Trump, um renegado da elite de Nova York que fazia de tudo para aparecer nas colunas de fofocas, havia acabado de derrotar uma pessimamente armada tentativa de expeli-lo via impeachment e só pensava naquilo: reeleição, surfando a onda de uma economia bombando. Boris Johnson, considerado apenas uma figura folclórica do Partido Conservador, colecionava vitórias impensáveis, incluindo a maioria no Parlamento e um acordo para selar o Brexit definitivamente. Vindo do fundão da Câmara e de uma facada quase fatal, Bolsonaro também estava — ou ainda continua? — sofrendo da síndrome do eleito, talvez outro nome para húbris, a arrogância que desafia os deuses (na Grécia antiga) ou os modelos matemáticos (na crise atual, sendo possível que todos, deuses e modelos, se comportem da mesma maneira caprichosa). Boris distribuía apertos de mãos, enquanto AMLO, o populista de fala mansa que tentou três vezes até ser eleito presidente do México, beijava criancinhas com gente já derrubada nos hospitais. E Vladimir Putin, prontinho para passar o decreto que lhe garantia o poder ad infinitum, estava mais desligado que Catarina, a Grande, quando achou que postos de quarentena segurariam longe de Moscou a epidemia de peste negra de 1770.
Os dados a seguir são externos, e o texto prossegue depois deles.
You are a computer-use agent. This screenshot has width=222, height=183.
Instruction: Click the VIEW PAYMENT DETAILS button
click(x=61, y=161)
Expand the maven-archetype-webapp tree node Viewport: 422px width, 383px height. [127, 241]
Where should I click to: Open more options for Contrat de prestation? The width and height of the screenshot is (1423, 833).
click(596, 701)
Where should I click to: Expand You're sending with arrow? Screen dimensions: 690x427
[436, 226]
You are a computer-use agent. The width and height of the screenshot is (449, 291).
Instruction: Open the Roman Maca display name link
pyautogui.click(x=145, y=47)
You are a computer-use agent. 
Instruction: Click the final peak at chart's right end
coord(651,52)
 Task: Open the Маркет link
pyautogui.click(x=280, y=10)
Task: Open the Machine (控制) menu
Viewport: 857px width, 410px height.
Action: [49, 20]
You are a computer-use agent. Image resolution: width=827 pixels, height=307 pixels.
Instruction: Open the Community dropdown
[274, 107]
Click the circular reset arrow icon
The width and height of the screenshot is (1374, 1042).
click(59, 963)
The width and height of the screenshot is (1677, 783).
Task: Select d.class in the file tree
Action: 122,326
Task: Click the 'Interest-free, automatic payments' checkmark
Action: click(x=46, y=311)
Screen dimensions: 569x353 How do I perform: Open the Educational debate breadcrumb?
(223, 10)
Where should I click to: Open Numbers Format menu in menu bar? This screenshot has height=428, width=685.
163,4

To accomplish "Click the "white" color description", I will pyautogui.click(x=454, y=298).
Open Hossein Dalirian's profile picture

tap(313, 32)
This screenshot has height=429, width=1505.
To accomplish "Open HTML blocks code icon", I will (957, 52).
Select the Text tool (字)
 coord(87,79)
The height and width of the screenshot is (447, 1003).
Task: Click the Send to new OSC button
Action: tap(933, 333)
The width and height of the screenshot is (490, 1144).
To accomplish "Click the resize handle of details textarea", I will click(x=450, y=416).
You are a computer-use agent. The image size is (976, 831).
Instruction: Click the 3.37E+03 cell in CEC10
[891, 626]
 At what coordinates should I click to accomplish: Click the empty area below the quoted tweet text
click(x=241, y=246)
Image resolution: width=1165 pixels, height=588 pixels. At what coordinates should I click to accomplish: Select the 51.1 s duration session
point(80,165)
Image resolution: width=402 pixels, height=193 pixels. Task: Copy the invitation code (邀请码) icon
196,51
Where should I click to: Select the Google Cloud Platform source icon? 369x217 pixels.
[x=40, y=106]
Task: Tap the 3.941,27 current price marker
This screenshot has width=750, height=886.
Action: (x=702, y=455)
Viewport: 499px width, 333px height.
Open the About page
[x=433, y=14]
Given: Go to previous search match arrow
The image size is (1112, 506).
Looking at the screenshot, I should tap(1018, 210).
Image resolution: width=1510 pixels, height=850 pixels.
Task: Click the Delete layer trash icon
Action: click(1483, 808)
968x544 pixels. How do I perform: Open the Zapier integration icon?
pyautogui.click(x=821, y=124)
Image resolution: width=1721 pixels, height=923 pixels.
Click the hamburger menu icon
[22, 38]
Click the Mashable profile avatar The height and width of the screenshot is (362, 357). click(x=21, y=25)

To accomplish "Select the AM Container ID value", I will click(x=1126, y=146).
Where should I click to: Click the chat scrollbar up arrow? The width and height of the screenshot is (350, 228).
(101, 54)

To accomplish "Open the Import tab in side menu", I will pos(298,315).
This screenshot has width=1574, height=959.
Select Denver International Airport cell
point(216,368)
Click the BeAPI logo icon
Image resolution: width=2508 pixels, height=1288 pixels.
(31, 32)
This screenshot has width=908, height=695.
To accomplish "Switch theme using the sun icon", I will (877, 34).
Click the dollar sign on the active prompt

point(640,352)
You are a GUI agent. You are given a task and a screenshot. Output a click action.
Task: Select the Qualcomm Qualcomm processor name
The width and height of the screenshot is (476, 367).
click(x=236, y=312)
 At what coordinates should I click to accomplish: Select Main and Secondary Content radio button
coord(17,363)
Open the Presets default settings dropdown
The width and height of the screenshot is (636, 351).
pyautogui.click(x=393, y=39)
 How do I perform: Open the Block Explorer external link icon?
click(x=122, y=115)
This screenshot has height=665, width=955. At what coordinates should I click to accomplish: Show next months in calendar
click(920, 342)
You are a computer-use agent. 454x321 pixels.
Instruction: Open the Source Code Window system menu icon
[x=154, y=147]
“Quanto mais próximo o homem estiver de um desejo, mais o deseja; e se não consegue realizá-lo, mais dor sente.” A máxima de Maquiavel vale tanto para a noiva que viu a festa de casamento desmoronar por causa da epidemia quanto para o político a alguns passos de uma realização máxima (Boris Johnson talvez se enquadre em ambas as categorias, pois ia fazer uma festa exótica de casamento no exterior). “Não há nada mais certo do que os nossos próprios erros”, socorre-nos Maquiavel. Os mais espertos perceberam o tamanho da encrenca, adaptaram o discurso e agora estão focados no que interessa: salvar seu país da ruína sem provocar mais mortes evitáveis. Nessa briga, o húbris, a autoconfiança inabalável na própria capacidade, pode funcionar a favor. “Podemos derrotar o coronavírus em doze semanas”, disse Boris em meados de março, num ataque de arrogância que se torna mais curioso diante dos números: com todos os horrores que aconteceram desde então, inclusive para ele, pessoalmente, a praga está ficando sob controle. Aproveitem antes que acabem o estoque de húbris e a paciência da plebe. Ou volte a faltar papel higiênico.